Preciosa wird von Madame Lebrun gegeben. Im Ganzen sehr gut! Die treffliche Künstlerin, deren Gemüth sich gerade in diesen romantischen Gebilden immer reiner und offener entfaltet, weiß sich ganz in diese Charaktere zu versetzen und daher trägt ihre Darstellung durchaus das Gepräge der Innigkeit und Wahrheit tiefer, ergreifender Leidenschaft, sanfter Schwärmerey und der ächten Anmuth, der Zeichnung getreu, wie sie schon von Cervantes entworfen war.

(Der Beschluß folgt.)

[Originale Fußnoten]

  • *) Novelas Exemplares. Mad. 1613. 4. und öfter. Eine neue Ausgabe verlegte Antonio Sancha. Madrid 1783. Sie sind in alle Sprachen übersetzt, S. die Litteratur dieser Uebersetzungen in Blankenburgs Zusätzen* &c. Th. I. S. 514.
  • *) S. Grellmann’s histor. Versuch über die Zigeuner &c.

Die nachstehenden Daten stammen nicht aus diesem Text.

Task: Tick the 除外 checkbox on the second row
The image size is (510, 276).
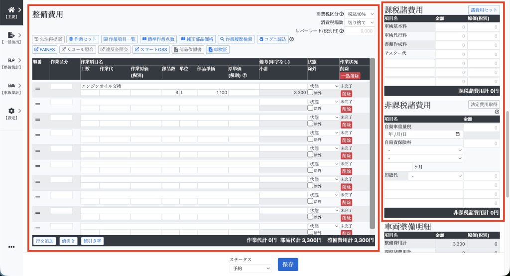Action: (x=310, y=108)
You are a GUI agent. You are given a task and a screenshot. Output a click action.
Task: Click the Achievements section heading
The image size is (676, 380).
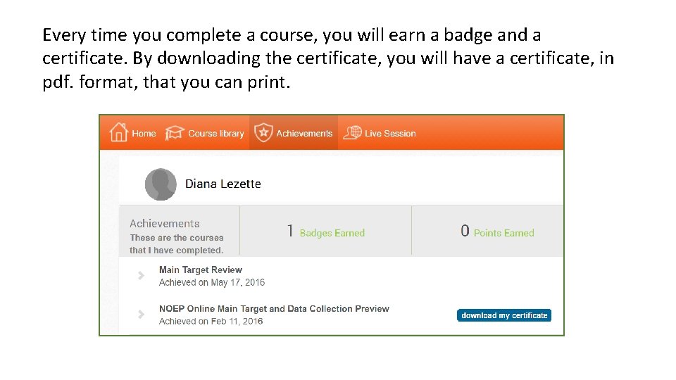point(164,223)

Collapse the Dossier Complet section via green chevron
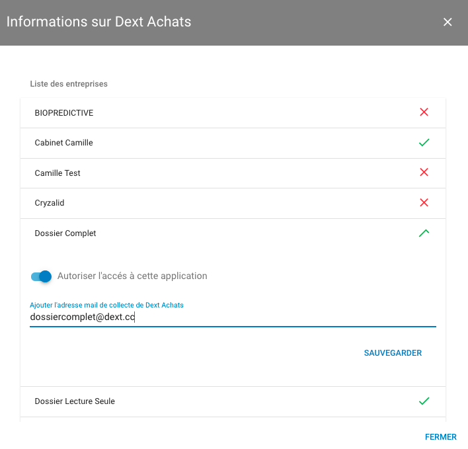click(x=424, y=233)
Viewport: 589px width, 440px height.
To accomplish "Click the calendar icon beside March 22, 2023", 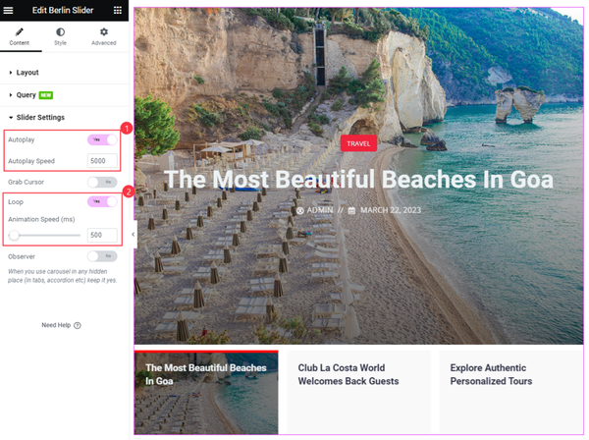I will 351,210.
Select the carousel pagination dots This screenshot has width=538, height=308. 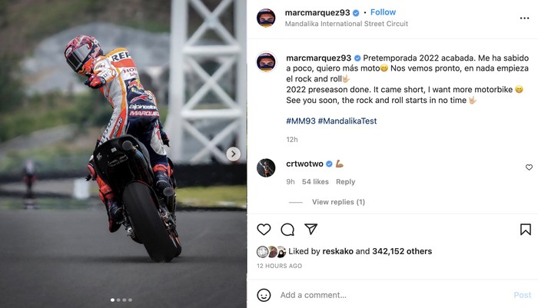click(x=121, y=300)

Göttingen, 1787. 8. nebst einem Aufsatz von Kraus in der Berliner Monatsschrift, 1793. Februar und Aprilheft.

Apparat

Entstehung

Verantwortlichkeiten

Übertragung
Amiryan-Stein, Aida

Überlieferung

Textkonstitution

Einzelstellenerläuterung

  • „… dieser Uebersetzungen in Blankenburgs Zusätzen“Christian Friedrich von Blankenburg, Litterarische Zusätze zu Johann Georg Sulzers Allgemeiner Theorie der schönen Künste, 3 Bd., Leipzig 1796–1798.
  • „… nicht die kleine Zigeunerin Lassarilla“Lasarilla ist die Titelfigur von Kotzebues Schauspiel Die kleine Zigeunerin.
  • „… reisenden Mahlern bekannt gemacht hat“Ernst Wagner, Die reisenden Maler. Ein Roman, 2 Bd., Leipzig 1806.
  • „… hiesiger Bühne gegeben worden ist“Die erste Fassung von Wolffs Preciosa (UA Leipzig 7. Mai 1812) erlebte ihre Hamburger Erstaufführung am 17. September 1813.
  • „… Gestalt in Anlage und Einkleidung“Die erste Fassung ist fünfaktig angelegt und weitgehend in Prosa (mit einigen Vers-Einlagen) abgefasst.
  • „… und mit unterstützenden Mitteln ausgerüstet“Gemeint ist die Schauspielmusik Webers; der Komponist bzw. Arrangeur der bei der Hamburger Preciosa-Aufführung 1813 verwendeten Schauspielmusik ist unbekannt.